● **取り組む課題 1**: ビスケットファシリテータ講習についての文章によると、講習の修了生はすでに何名を超えているか答えなさい。
● **取り組む課題 2**: ビスケットファシリテータ講習についての文章の最後の文に続けて、その後に来る内容を書きなさい。

● **抜粋した文章**:

デジタルポケットが主催するビスケットファシリテータ講習は、このカリキュラムの一部(3時間分)が教えられる人材を育成している。修了生はすでに350名を超え、全国で活躍している。

一方で、講習を修了したファシリテータからは次のような課題が伝えられていた。

  • 1日の講習だけでは実際の現場に立てるまでの力はつかない
  • それぞれの現場での環境に固有の問題にはサポートできない
  • より高度な内容の授業がしたい

そこで、ビスケットファシリテータ講習修了生をメンターとし、各メンターが関係している学校等でそこの機材を使用して継続的に講座ができるように研修を行う。メンターを東京一箇所に集めて講習を行った後、各現地において引き続き実施のアドバイスを行う。プログラミング講習の様子はSNS等で各地と共有し、指導法のブラッシュアップを図る。

全体概要図
図)全体概要図

1.2 実施体制

1.2.1 体制図

体制図
図)体制図

1.2.2 実証校、教育委員会、他外部団体との連携について

実証校との調整は全て各地域のファシリテータが行った。各自の属性によって異なるので、いくつかの例を示す。

ファシリテータがその学校の教員:情報の教員で夏休みの特別イベントとして実施した(8奈良女子大学附属小学校)。

● **表示された一覧**:
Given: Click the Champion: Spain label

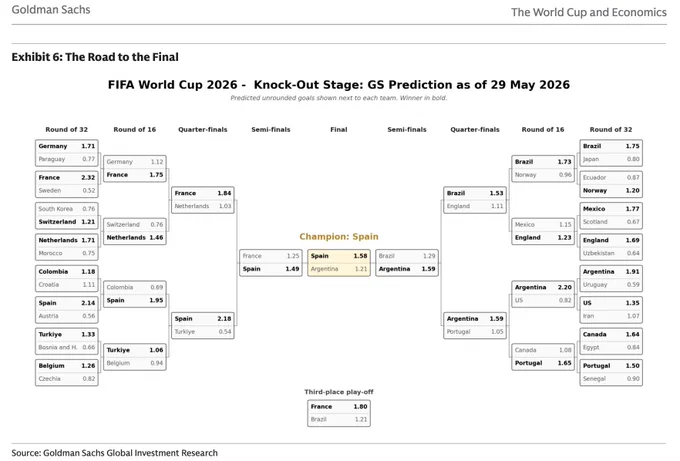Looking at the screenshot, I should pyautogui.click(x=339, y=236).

--

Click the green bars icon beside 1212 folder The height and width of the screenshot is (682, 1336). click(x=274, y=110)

● **最終解答 1**: 350名を超えている。

● **最終解答 2**:
ファシリテータがその学校の保護者:すでに学校内で実施するイベントの開催に合わせて講座を実施した(5海老名市)。すでに何度かそのファシリテータがプログラミング講座を実施しており学校側の理解が高かった(4川崎市)。

ファシリテータがすでに学校とで何らかのつながりがあったケース:ファシリテータが高校・高専の教員で近隣の小学校とすでにつながりがあり、何度かプログラミング講座を実施していた(2龍ケ崎市、11阿南市)。ファシリテータがその小学校のICTサポーターで、何度かプログラミング講座を実施していた(6二宮町)。ファシリテータがその学校へ絵本の読み聞かせなどで支援していたケース(8清須市)。

ファシテーターが教育委員会を通じて学校を紹介してもらったケース:夏休みのイベントとして実施した学校以外に周辺の学校への参加を呼びかけて実施した(7長泉町)。

学校以外の実施は、ファシリテータがその施設の管理者もしくは関係者(1石狩市、3足利市、10神戸市)。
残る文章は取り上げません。